# Getting SU to have the Same $PATH as Root

## elboricua

Hello all.  I am trying to get su to have the same $PATH as root.  Right now if I log in as root, I can get to commands like shutdown, kdm etc.  If I login as a user and then su to root and I try command I get an error bash shutdown not found.

I copied everything in root to /etc/skel and I created a new user who was a member of the wheel group.  Well now the user has th right path.  If I try shutdown (of course I get the you must be root to do that mesage).  If I su after that and try shutdown -r now I get that same bash shutdown not found.

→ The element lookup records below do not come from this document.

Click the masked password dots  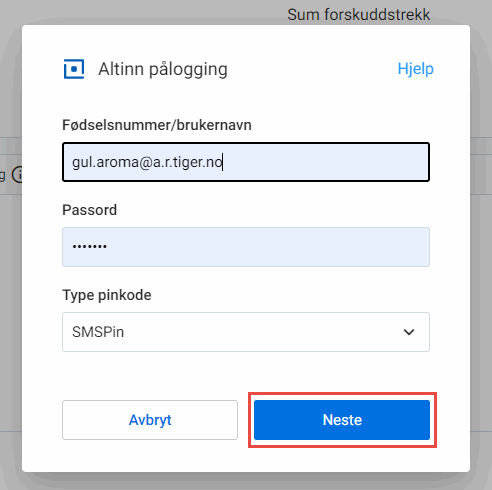pyautogui.click(x=90, y=247)
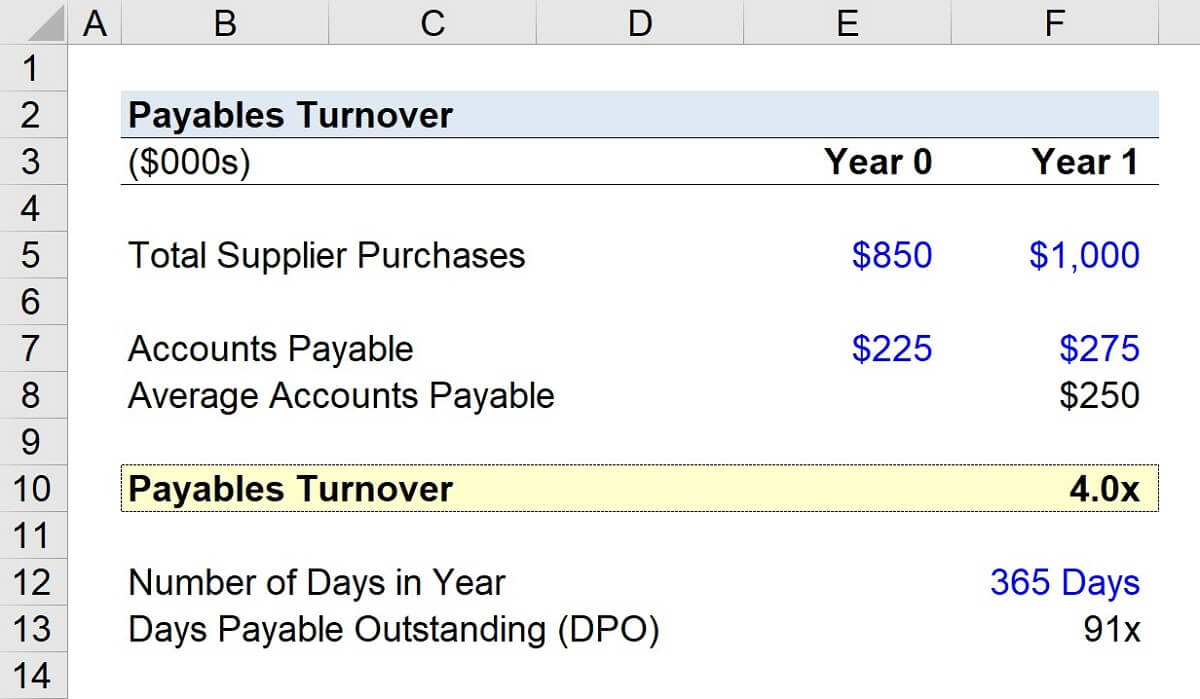Select column A header
This screenshot has width=1200, height=699.
95,22
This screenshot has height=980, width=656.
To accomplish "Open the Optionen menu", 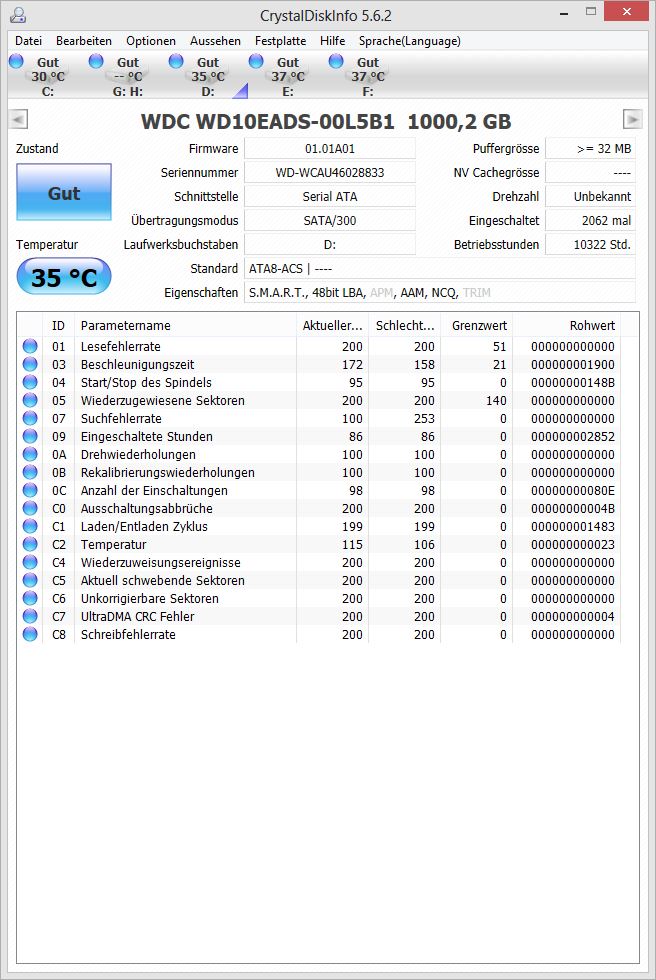I will tap(151, 41).
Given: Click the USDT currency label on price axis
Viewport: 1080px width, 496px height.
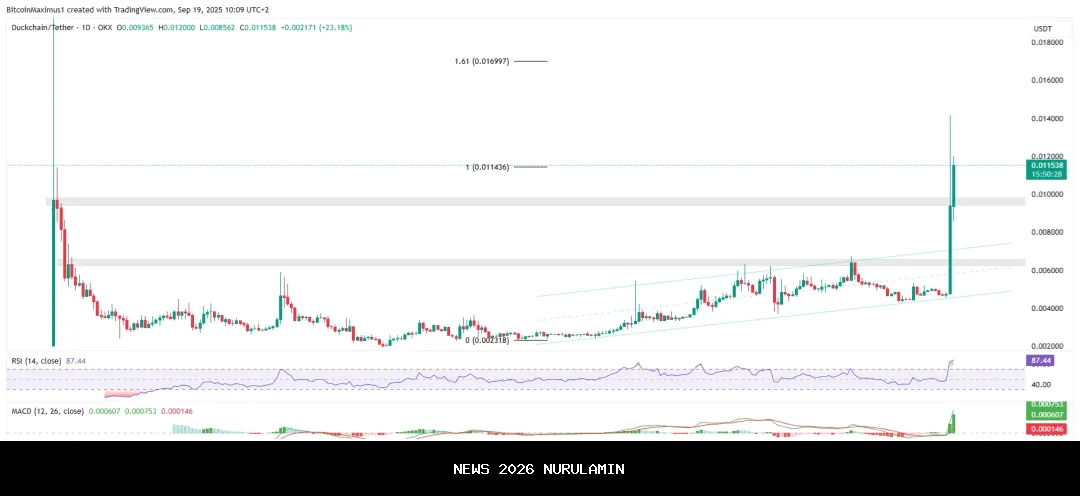Looking at the screenshot, I should click(1043, 28).
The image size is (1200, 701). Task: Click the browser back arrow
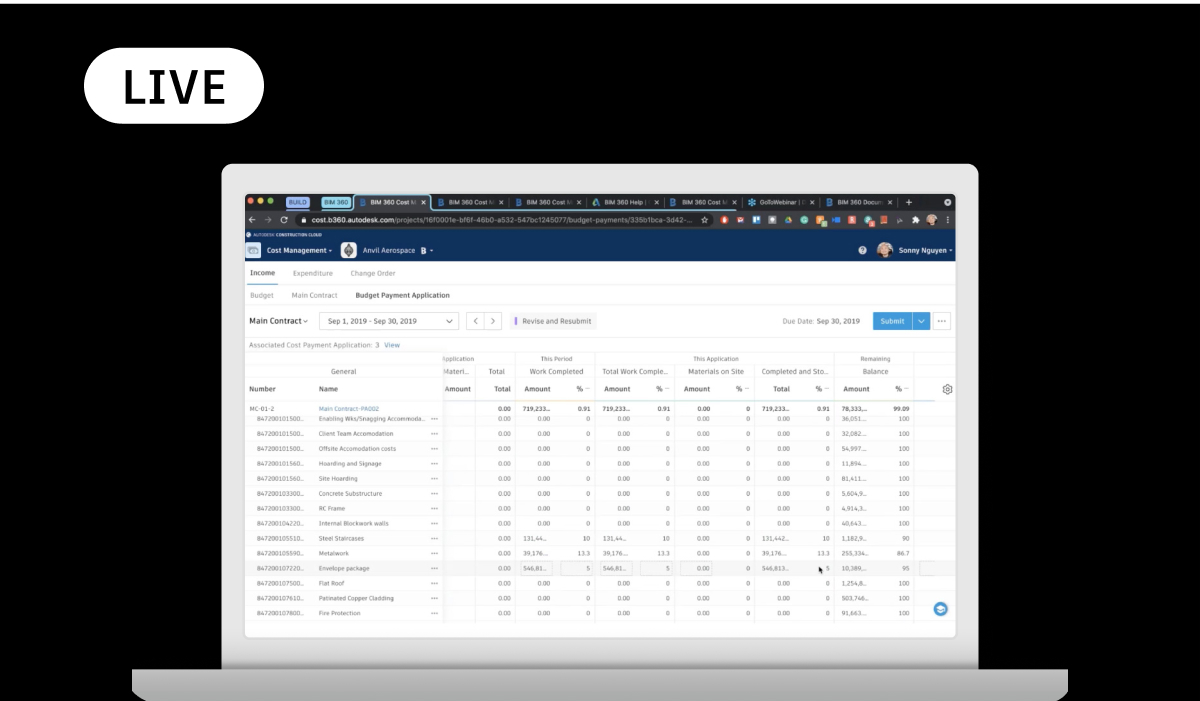(x=251, y=218)
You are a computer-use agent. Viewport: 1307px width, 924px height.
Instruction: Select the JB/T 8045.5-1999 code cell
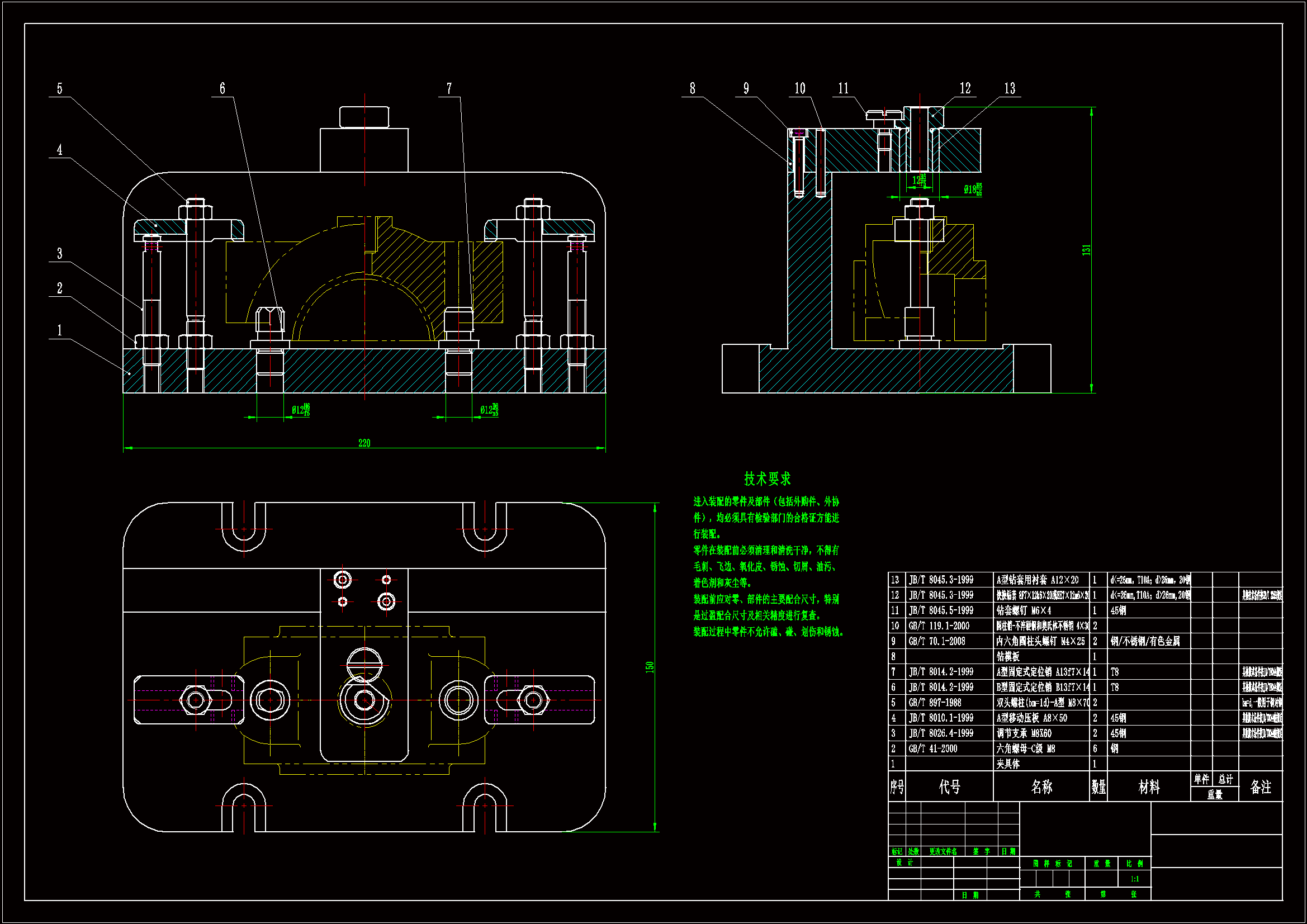click(x=941, y=610)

Any ideas on how to get su to have the same $path as root?  As an interim solution I made a copy of roots $PATH and when I su I have a mini script that I made that basically does export $PATH=:/same/as/what/root/has

Is there a way to do this without having to do the extra step of adding export $PATH ?  I have tried adding export $PATH into the users .bashrc and it does not work when I su.  I am stumped.

----------

## rogue

just do the command 'su -'

the - means the user you are changing to, in thsi case root, has it's environment take over the shell.

----------

## elboricua

Cool tip thank you!!  I put 

alias su='/bin/su -'

into my .bashrc file

----------

## BoBB

is there a way to have 'su-' not go to roots home directory? when i used debian su would stay in working directory and have roots PATH and i kinda got used to it. Is there a way to do that?

----------

## stixx

The point of using su - <user> is that you receive the entire environment of that user you are becoming.  If you dont want to change to the other home directory just use su then source ~<user>/.profile or .bash_profile or whatever shell they are using  :Smile: 

----------